> _About this task_: Identify, in the records below, every line where the string "will" appears, and copy each such line.
--- Input for this task Enclosed Below ---
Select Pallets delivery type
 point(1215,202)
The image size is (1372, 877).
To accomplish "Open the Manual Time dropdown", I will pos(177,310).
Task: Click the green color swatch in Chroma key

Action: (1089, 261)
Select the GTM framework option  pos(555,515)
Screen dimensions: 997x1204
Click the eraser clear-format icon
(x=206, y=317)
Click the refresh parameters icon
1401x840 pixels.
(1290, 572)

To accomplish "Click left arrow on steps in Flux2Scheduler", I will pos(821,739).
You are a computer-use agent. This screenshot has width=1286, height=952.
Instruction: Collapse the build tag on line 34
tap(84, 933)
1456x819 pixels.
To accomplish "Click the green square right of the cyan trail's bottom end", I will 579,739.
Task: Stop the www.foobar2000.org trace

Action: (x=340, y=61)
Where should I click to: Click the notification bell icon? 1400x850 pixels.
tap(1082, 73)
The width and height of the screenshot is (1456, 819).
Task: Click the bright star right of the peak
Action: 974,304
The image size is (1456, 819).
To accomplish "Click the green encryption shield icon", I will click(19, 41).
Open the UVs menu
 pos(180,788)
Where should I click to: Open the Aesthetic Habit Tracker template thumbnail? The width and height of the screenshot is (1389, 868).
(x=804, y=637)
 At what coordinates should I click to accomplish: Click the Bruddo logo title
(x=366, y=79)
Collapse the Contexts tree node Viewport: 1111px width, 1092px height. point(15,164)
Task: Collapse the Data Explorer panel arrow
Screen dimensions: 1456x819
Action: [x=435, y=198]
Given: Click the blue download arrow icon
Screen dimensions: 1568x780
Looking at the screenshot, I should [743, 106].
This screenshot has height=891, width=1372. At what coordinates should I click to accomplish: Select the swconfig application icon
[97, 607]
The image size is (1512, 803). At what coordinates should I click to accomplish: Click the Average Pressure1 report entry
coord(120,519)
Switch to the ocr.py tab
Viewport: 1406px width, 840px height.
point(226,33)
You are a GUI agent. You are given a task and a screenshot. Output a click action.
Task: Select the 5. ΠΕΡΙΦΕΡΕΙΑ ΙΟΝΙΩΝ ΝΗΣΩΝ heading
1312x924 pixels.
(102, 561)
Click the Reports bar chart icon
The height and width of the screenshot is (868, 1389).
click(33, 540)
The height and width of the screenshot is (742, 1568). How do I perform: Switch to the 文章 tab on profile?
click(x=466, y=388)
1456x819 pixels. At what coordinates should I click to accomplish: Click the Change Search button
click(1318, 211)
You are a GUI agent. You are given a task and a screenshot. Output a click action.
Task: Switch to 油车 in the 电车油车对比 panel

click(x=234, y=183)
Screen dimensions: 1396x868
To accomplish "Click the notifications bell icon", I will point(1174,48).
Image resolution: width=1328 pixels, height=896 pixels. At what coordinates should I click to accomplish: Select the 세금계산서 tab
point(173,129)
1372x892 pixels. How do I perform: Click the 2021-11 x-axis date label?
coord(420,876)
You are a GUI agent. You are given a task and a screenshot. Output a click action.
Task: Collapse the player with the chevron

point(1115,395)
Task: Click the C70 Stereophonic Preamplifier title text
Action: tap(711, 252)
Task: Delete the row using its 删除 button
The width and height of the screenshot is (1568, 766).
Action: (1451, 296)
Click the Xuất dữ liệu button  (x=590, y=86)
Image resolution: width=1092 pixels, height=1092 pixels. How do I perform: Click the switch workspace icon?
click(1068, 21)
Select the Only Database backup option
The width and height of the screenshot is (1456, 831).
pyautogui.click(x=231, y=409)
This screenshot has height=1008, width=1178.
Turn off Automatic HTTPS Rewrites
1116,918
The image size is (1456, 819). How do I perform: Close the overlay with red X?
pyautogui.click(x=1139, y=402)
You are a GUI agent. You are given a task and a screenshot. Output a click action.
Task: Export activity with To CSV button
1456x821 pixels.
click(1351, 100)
--- End of Enclosed Input for this task ---
> _Response_:
To accomplish "Open the Manual Time dropdown", I will pos(177,310).
To accomplish "Click left arrow on steps in Flux2Scheduler", I will pos(821,739).
To accomplish "Click the green square right of the cyan trail's bottom end", I will 579,739.
To accomplish "Click the green encryption shield icon", I will click(19, 41).
To accomplish "Click the notifications bell icon", I will point(1174,48).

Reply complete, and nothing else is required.